((

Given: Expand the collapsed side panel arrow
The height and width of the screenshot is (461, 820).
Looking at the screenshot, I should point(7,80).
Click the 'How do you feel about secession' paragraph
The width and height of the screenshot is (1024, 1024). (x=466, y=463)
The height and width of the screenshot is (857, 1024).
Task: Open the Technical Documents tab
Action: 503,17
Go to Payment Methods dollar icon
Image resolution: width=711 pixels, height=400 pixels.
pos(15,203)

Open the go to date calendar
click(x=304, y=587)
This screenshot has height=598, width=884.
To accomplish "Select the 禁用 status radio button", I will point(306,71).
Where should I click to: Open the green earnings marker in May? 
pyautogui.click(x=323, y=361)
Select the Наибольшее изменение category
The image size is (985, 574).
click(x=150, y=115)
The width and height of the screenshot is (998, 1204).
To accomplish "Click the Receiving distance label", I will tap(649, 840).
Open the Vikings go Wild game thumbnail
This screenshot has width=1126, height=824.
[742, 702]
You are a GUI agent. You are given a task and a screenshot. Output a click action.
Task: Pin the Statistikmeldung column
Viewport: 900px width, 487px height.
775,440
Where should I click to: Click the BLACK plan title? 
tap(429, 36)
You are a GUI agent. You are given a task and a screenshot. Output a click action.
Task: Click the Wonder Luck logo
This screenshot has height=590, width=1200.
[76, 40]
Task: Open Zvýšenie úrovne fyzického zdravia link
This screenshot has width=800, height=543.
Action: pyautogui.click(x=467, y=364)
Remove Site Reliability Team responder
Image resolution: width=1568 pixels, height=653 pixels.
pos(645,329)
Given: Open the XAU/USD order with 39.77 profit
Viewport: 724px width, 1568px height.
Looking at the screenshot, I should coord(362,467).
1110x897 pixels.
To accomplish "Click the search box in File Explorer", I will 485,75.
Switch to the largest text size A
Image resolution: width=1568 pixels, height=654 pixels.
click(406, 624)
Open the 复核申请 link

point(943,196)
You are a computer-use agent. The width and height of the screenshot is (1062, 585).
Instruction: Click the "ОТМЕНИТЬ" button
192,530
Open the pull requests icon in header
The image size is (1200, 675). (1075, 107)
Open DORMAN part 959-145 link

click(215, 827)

))

Reproduce the whole listing above exactly.

__SOLUTION FOR THIS TASK__:
Given: Expand the collapsed side panel arrow
The height and width of the screenshot is (461, 820).
Looking at the screenshot, I should point(7,80).
Click the 'How do you feel about secession' paragraph
The width and height of the screenshot is (1024, 1024). (x=466, y=463)
The height and width of the screenshot is (857, 1024).
Task: Open the Technical Documents tab
Action: 503,17
Go to Payment Methods dollar icon
Image resolution: width=711 pixels, height=400 pixels.
pos(15,203)

Open the go to date calendar
click(x=304, y=587)
This screenshot has height=598, width=884.
To accomplish "Select the 禁用 status radio button", I will point(306,71).
Where should I click to: Open the green earnings marker in May? 
pyautogui.click(x=323, y=361)
Select the Наибольшее изменение category
The image size is (985, 574).
click(x=150, y=115)
The width and height of the screenshot is (998, 1204).
To accomplish "Click the Receiving distance label", I will tap(649, 840).
Open the Vikings go Wild game thumbnail
This screenshot has width=1126, height=824.
[742, 702]
You are a GUI agent. You are given a task and a screenshot. Output a click action.
Task: Pin the Statistikmeldung column
Viewport: 900px width, 487px height.
775,440
Where should I click to: Click the BLACK plan title? 
tap(429, 36)
You are a GUI agent. You are given a task and a screenshot. Output a click action.
Task: Click the Wonder Luck logo
This screenshot has height=590, width=1200.
[76, 40]
Task: Open Zvýšenie úrovne fyzického zdravia link
This screenshot has width=800, height=543.
Action: pyautogui.click(x=467, y=364)
Remove Site Reliability Team responder
Image resolution: width=1568 pixels, height=653 pixels.
pos(645,329)
Given: Open the XAU/USD order with 39.77 profit
Viewport: 724px width, 1568px height.
Looking at the screenshot, I should coord(362,467).
1110x897 pixels.
To accomplish "Click the search box in File Explorer", I will 485,75.
Switch to the largest text size A
Image resolution: width=1568 pixels, height=654 pixels.
click(406, 624)
Open the 复核申请 link

point(943,196)
You are a computer-use agent. The width and height of the screenshot is (1062, 585).
Instruction: Click the "ОТМЕНИТЬ" button
192,530
Open the pull requests icon in header
The image size is (1200, 675). (1075, 107)
Open DORMAN part 959-145 link

click(215, 827)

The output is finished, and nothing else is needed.